The clock controls each memory access, read or write. All inputs, data, address, clock enables and write enables are registered. Nothing happens without a clock. The input address is always clocked, retaining data until the next operation. An optional output data pipeline register allows higher clock rates at the cost of an extra cycle of latency. During a write operation, the data output can reflect either the previously stored data or the newly written data, or it can remain unchanged.
Programmable Data Width
You can configure each port as 32K × 1, 16K × 2, 8K × 4, 4K × 9 (or 8), 2K × 18 (or 16), 1K × 36 (or 32) or 512K × 72 (or 64). The two ports can have different aspect ratios without any constraints.
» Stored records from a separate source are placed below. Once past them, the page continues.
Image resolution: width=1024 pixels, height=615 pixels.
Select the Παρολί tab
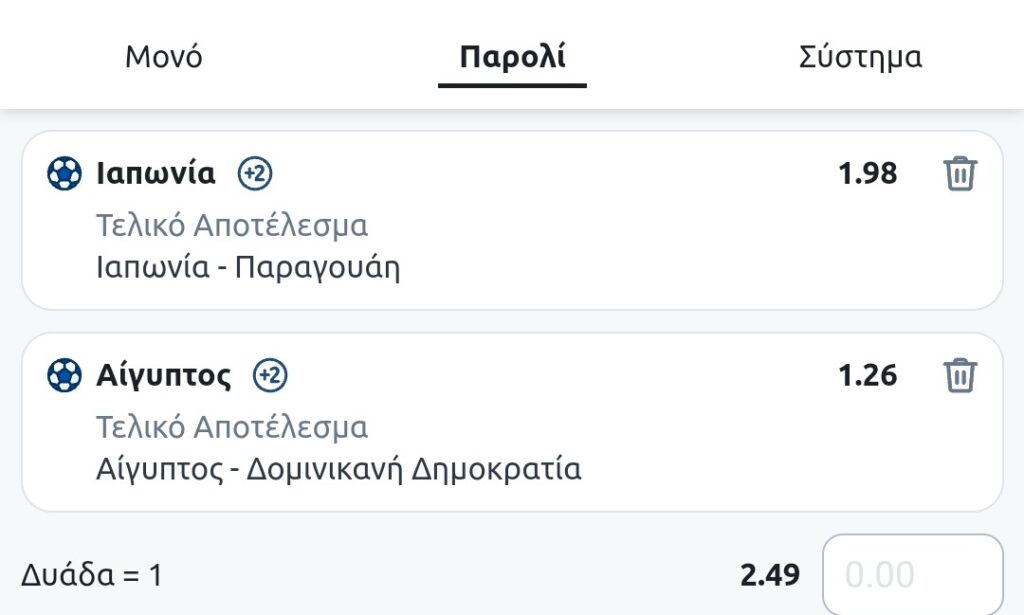click(512, 57)
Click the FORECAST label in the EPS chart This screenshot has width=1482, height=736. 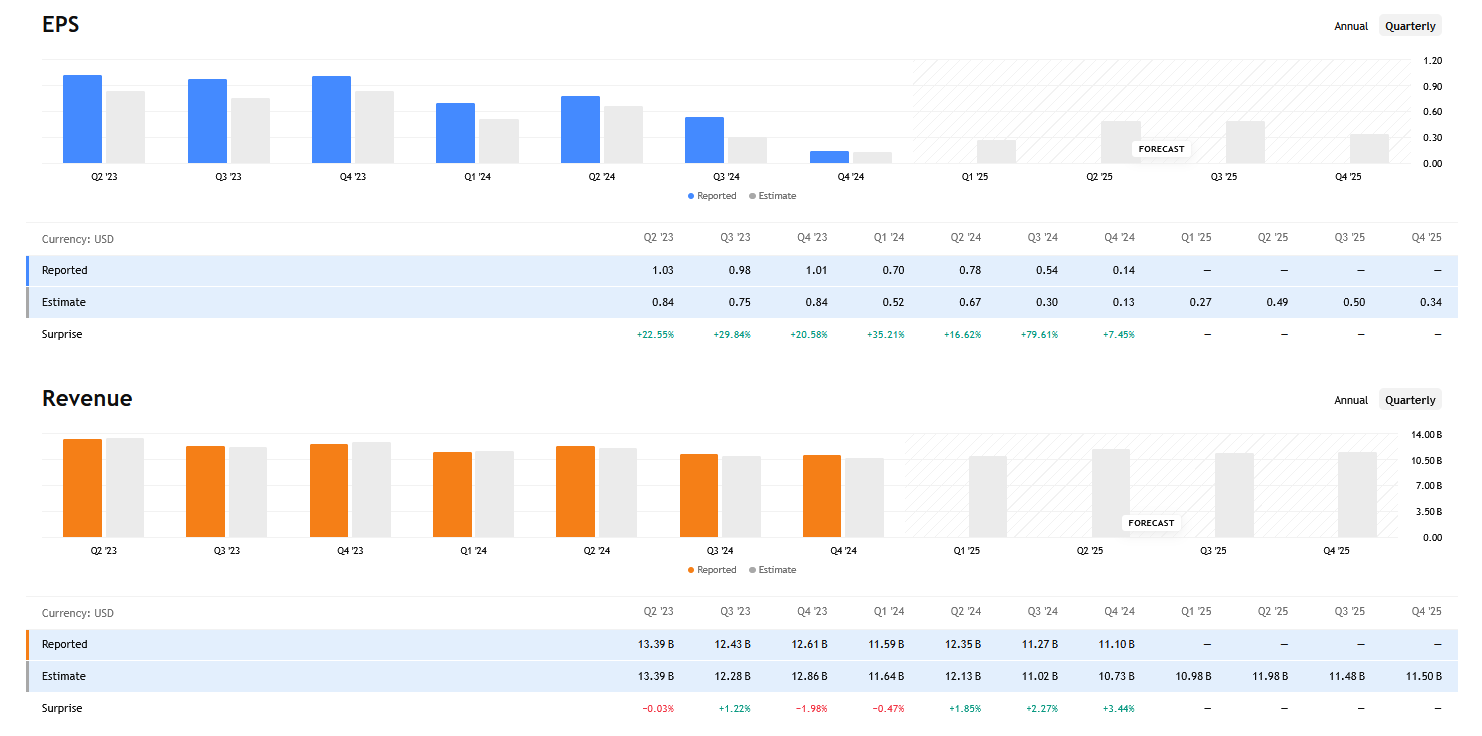(x=1161, y=148)
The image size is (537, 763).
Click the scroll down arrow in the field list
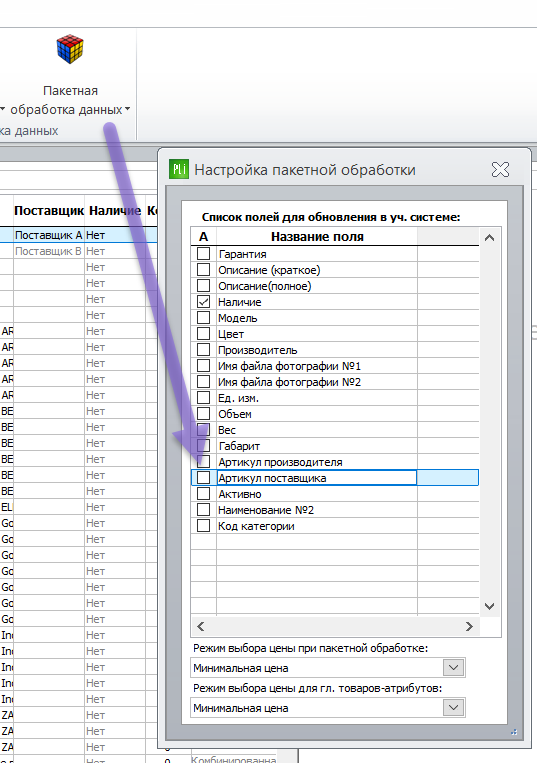click(x=489, y=606)
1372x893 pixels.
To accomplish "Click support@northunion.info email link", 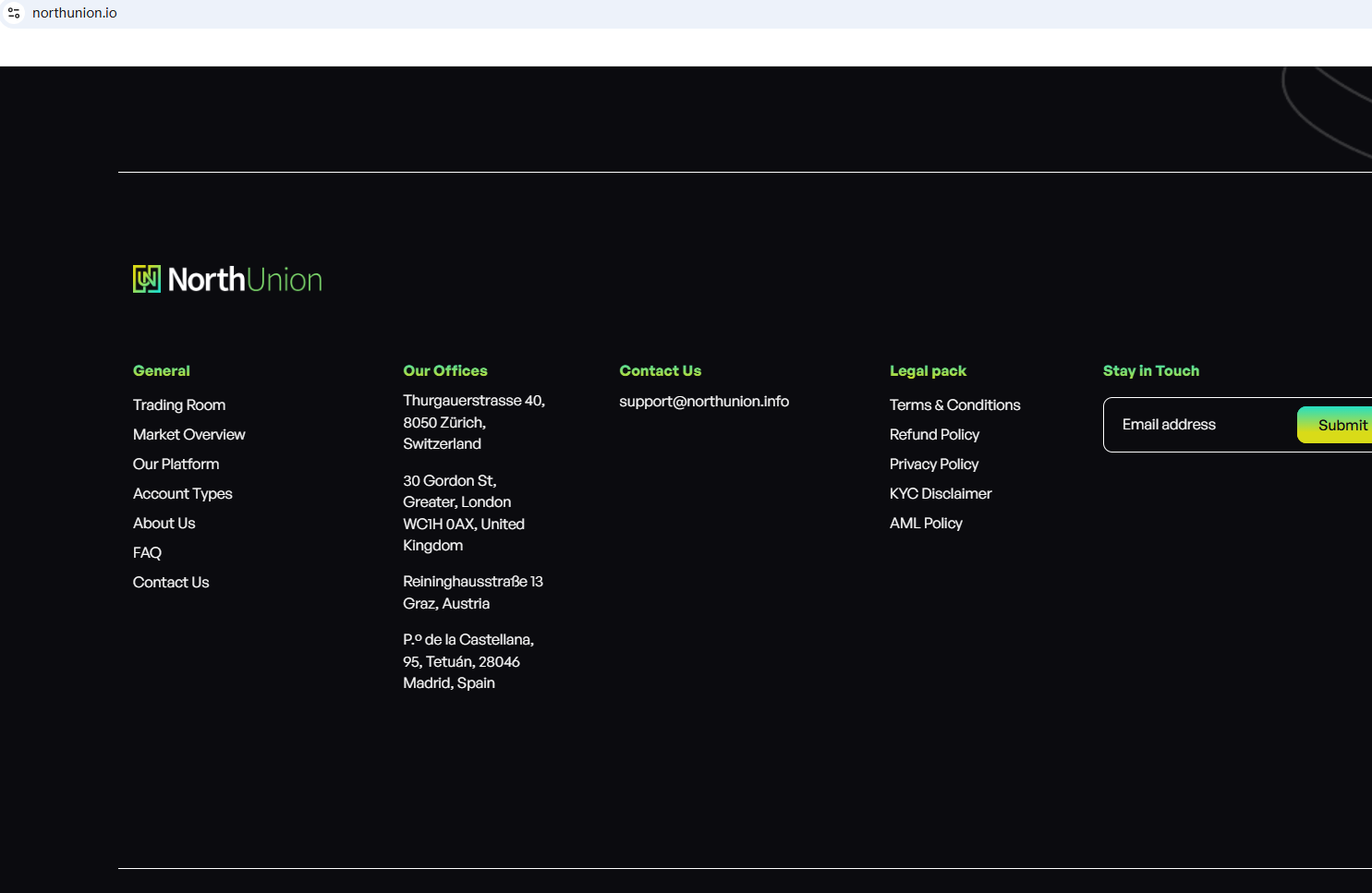I will 703,401.
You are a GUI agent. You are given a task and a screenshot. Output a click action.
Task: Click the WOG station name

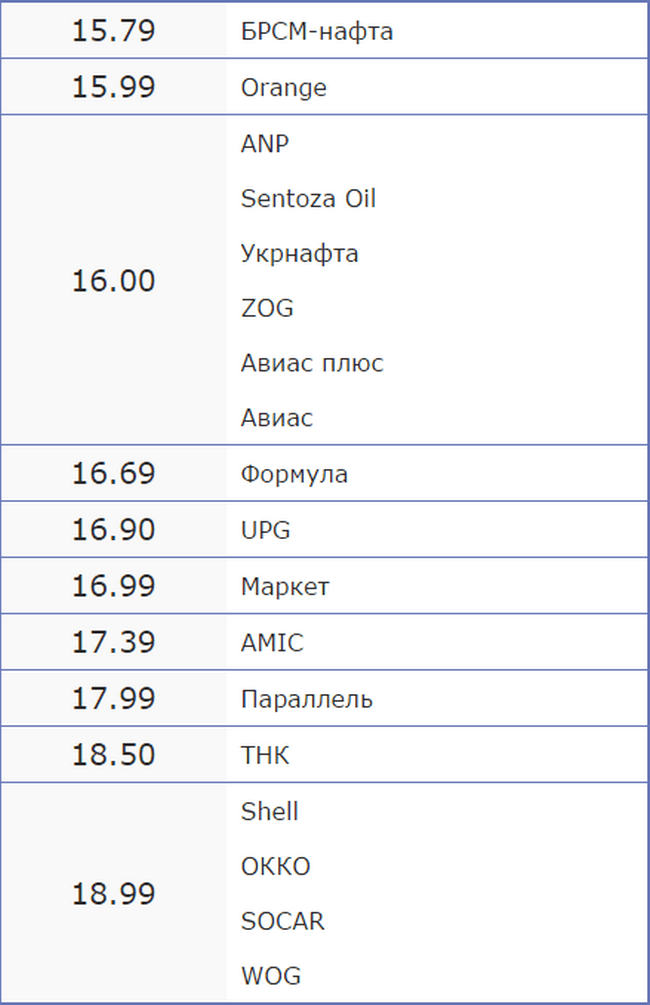(x=271, y=976)
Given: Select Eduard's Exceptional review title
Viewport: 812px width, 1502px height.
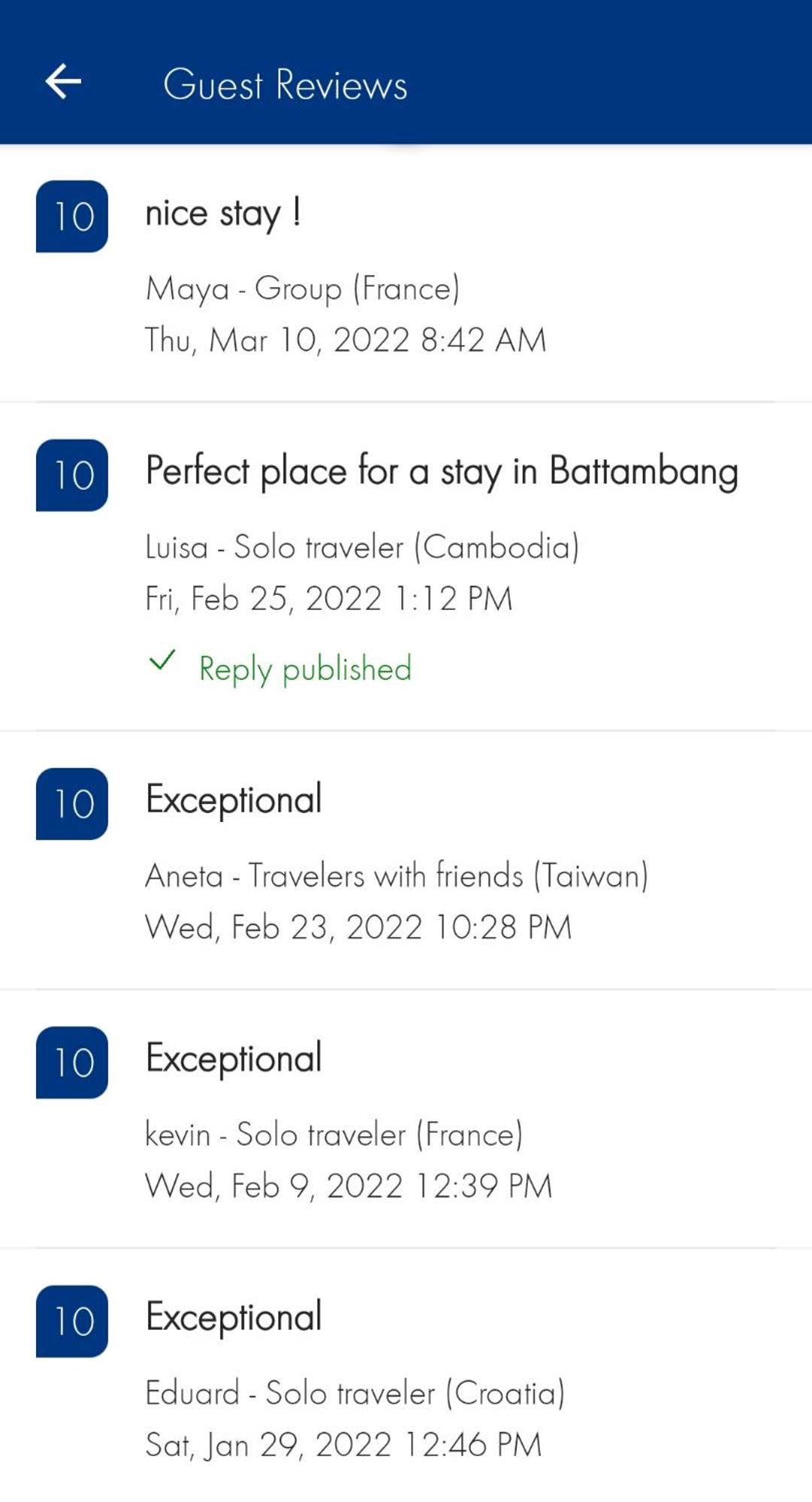Looking at the screenshot, I should pos(234,1317).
Each block RAM can be divided into two completely independent 18-kbit block RAMs, each configurable to any aspect ratio from 16K × 1 to 512K × 36. All attributes of the full 36-kbit block RAM also apply to each of the smaller 18-kbit block RAMs. In simple dual-port (SDP) mode, data widths of greater than 18 bits (18-kbit RAM) or 36 bits (36-kbit RAM) can be accessed. In this mode, one port is dedicated to read operation, the other to write operation. In SDP mode, one side (read or write) can be variable while the other is fixed to 32/36 or 64/72. Both sides of the dual-port 36-kbit RAM can be of variable width. Two adjacent 36-kbit block RAMs can be configured as one cascaded 64K × 1 dual-port RAM without any additional logic.
Error Detection and Correction
Each 64-bit-wide block RAM can generate, store and utilize eight additional Hamming-code bits and perform single-bit and double-bit error detection (ECC) during the read process. The ECC logic can also be used when writing to or reading from external 64- to 72-bit-wide memories.
The built-in FIFO controller for single-clock (synchronous) or dual-clock (asynchronous or multirate) operation increments the internal addresses and provides four handshaking flags: full, empty, almost full and almost empty. The almost full and almost empty flags are freely programmable. Similar to the block RAM, the FIFO width and depth are programmable, but the write and read ports are always identical in width. First-word fall-through mode presents the first-written word on the data output even before the first read operation. After the first word has been read, there is no difference between this mode and the standard mode.
Digital Signal Processing
DSP applications use many binary multipliers and accumulators, best implemented in dedicated DSP slices. All 7 series FPGAs have many dedicated, full-custom, low-power DSP slices, combining high speed with small size while retaining system design flexibility. Each DSP slice fundamentally consists of a dedicated 25 × 18 bit two's complement multiplier and a 48-bit accumulator. The multiplier can be dynamically bypassed, and two 48-bit inputs can feed a single-instruction-multiple-data (SIMD) arithmetic unit (dual 24-bit add/subtract/accumulate or quad 12-bit add/subtract/accumulate), or a logic unit that can generate any of 10 different logic functions of the two operands. The DSP includes an additional pre-adder, typically used in symmetrical filters. This pre-adder improves performance in densely packed designs and reduces the DSP slice count by up to 50 percent.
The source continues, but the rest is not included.